We’d like to introduce you to the concept of wabi-sabi. This ancient Japanese philosophy is the anti-to-do list. “Wabi” means simplicity, and “sabi” translates to the idea of finding beauty in aging and wearing. Stemming from Buddhism and rooted in intricate tea ceremonies, wabi-sabi embraces the irregular, imperfect, and incomplete.
“Wabi-sabi celebrates all that’s natural and authentic, flaws and all,” explains Havenly CEO Lee Mayer, “The result is a more minimalist space that still exudes warmth, character, and functional style.”
Wabi-sabi is imperfect produce, a worn-in denim jacket, a beloved vase with a crack in it, a smudged window. Wabi-sabi isn’t a pristine office space, a new smart-phone, or the perfectly arranged living room.
For those dedicated to our to-do list, adopting wabi-sabi might sound like a slippery slope. But, it doesn’t mean letting chores slide and living in a messy home. It’s really about enjoying natural beauty and understanding that imperfection and mess are just a part of life.
So what does wabi-sabi mean for some design? Embrace the imperfection of this ancient philosophy with these design cues.
Wabi-sabi is all about natural and organic design, with a color palette to match. Keep things soft and relaxed, pulling color inspiration from the outdoors. Use neutral and gray tones on the walls or trim—accent the room with lush light greens or creamy whites. To create dynamic texture, weave in touches on black.
Beyond color palette, decorate with natural materials. Opt for wood over plastic, lean towards raw over manufactured. Bring concrete, stone, metal, marble, or plaster elements. Not only will these accents be beautifully designed, but they also hold up better with age. A favorite linen robe gets softer with each wash, and a wooden spoon shows its age after each meal.
While your home doesn’t have to be pristine, it should be full of meaningful things you love and use. Don’t be afraid to go Mari Kondo on your home, getting rid of things that don’t “spark joy.”
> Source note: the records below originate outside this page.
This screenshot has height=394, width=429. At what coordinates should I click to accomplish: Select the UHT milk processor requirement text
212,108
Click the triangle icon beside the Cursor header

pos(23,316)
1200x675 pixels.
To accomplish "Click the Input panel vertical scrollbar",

Wabi-sabi is about intention, and objects carrying personal meaning. That might mean keeping a favorite vintage teacup of your mothers, even though the print is worn down. If you’re content with the things you already have, there’s less pressure to buy more and enjoy the moment.
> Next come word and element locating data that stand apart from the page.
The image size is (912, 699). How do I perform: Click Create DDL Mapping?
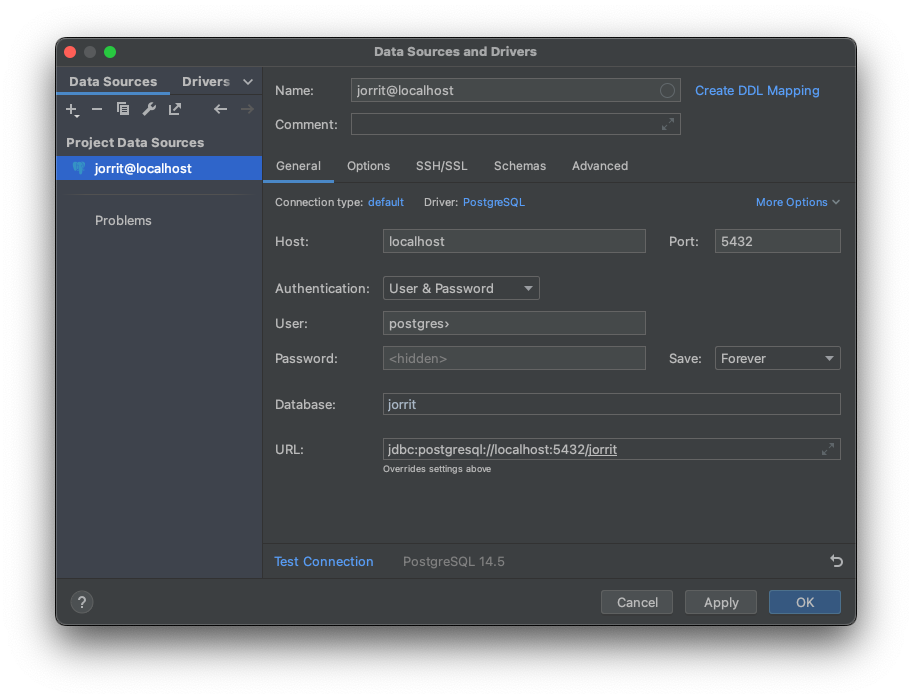[x=757, y=90]
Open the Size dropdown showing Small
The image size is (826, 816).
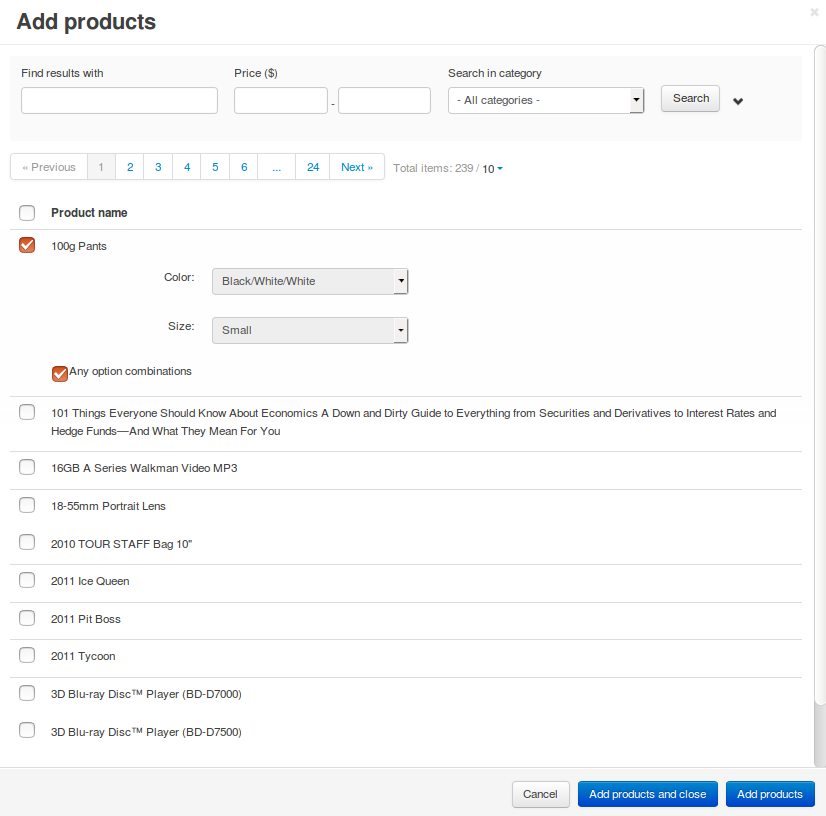(x=310, y=330)
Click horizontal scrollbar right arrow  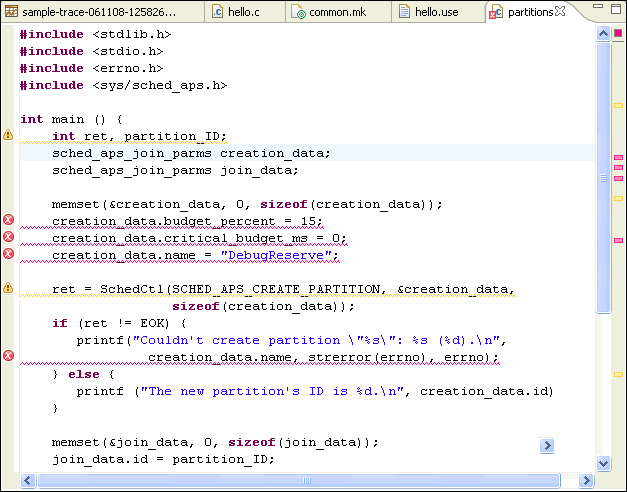(x=586, y=481)
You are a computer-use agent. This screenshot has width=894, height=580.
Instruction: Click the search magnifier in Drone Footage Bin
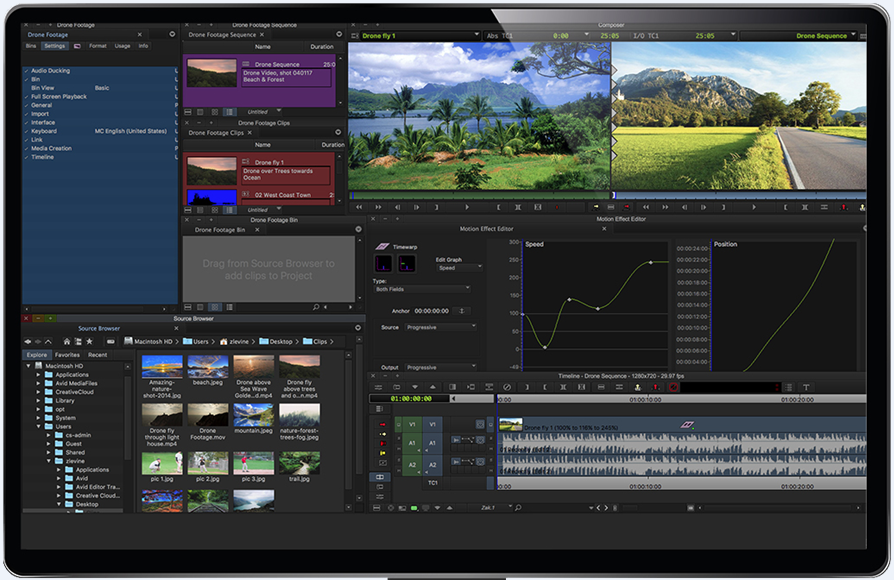pyautogui.click(x=315, y=307)
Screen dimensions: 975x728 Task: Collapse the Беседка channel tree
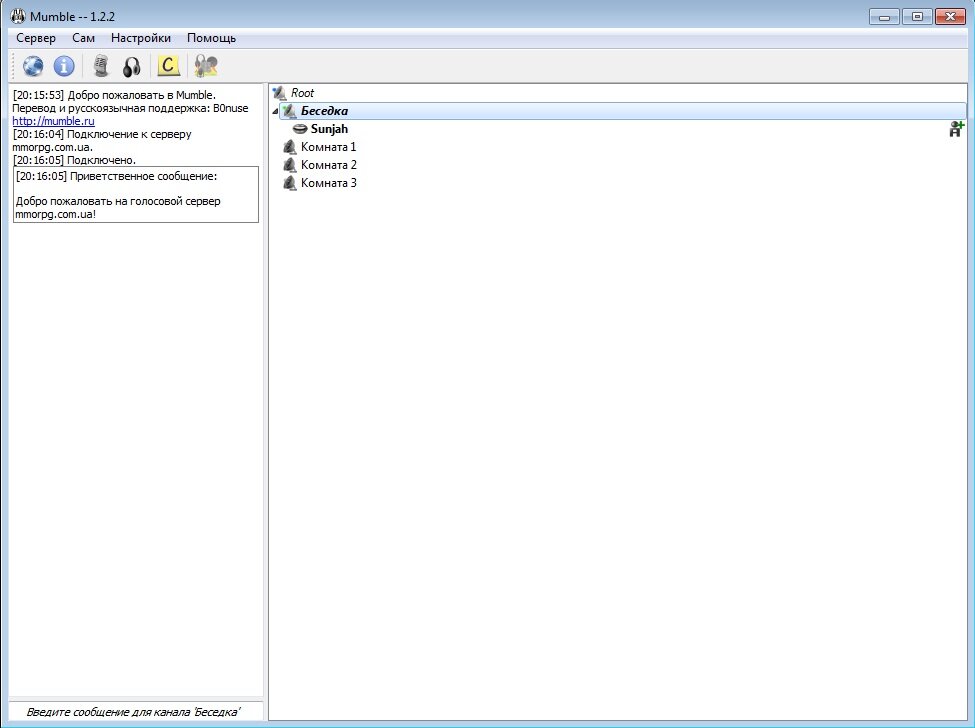[x=276, y=111]
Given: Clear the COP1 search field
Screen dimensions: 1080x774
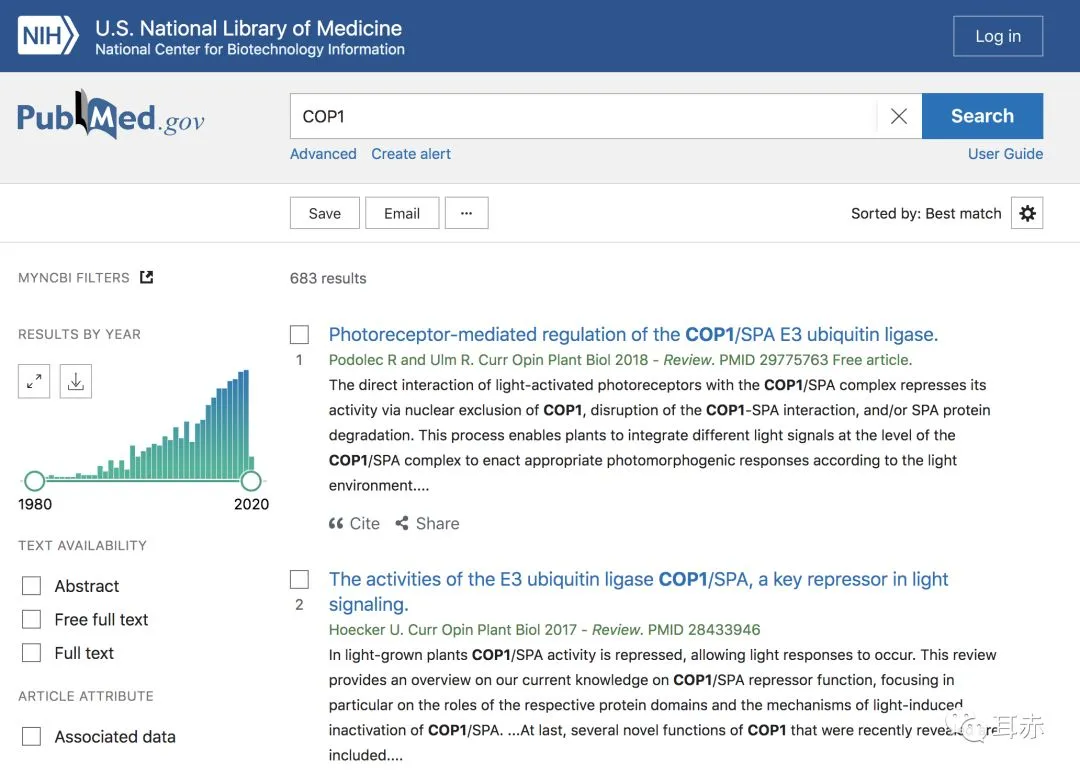Looking at the screenshot, I should tap(898, 116).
The fewer items you have in your home, the less you have to worry about upkeep or maintenance. Instead, you’re caring for the things you really love.
Wabi-sabi is more “kitchen table” than “formal dining room.” Things are going to be imperfect, and that’s okay. The linen table cloth will naturally crease, and scuff marks will appear on the floor. Instead of stressing over fingerprints on the wineglasses, smile at the memories of dinner parties and evenings with friends created the smudges.
This might sound like a challenge, but it’s a central tenant of wabi-sabi. Things will always change and be in flux. Your perfectly polished floors will scuff, and it’s okay. Acceptance is a part of the philosophy.
You live in your home, and wabi-sabi embraces things feeling lived in.
When your home is filled with things you truly love, they’ll naturally find function in your day to day life. With wabi-sabi, functional doesn’t have to mean utilitarianism. Items can be beautiful, handcrafted, and imperfect, while still serving a function in your home. That means keeping a set of pretty mixing bowls that make you smile, sweeping with a handmade wooden broom, or buying a soap dispenser because it brings you happiness.
Welcoming imperfection into your home might help improve mental health and promote a sense of wellness in the space. Adopting wabi-sabi and learning to let go can help make your home feel more relaxing and peaceful, even when it’s not perfect.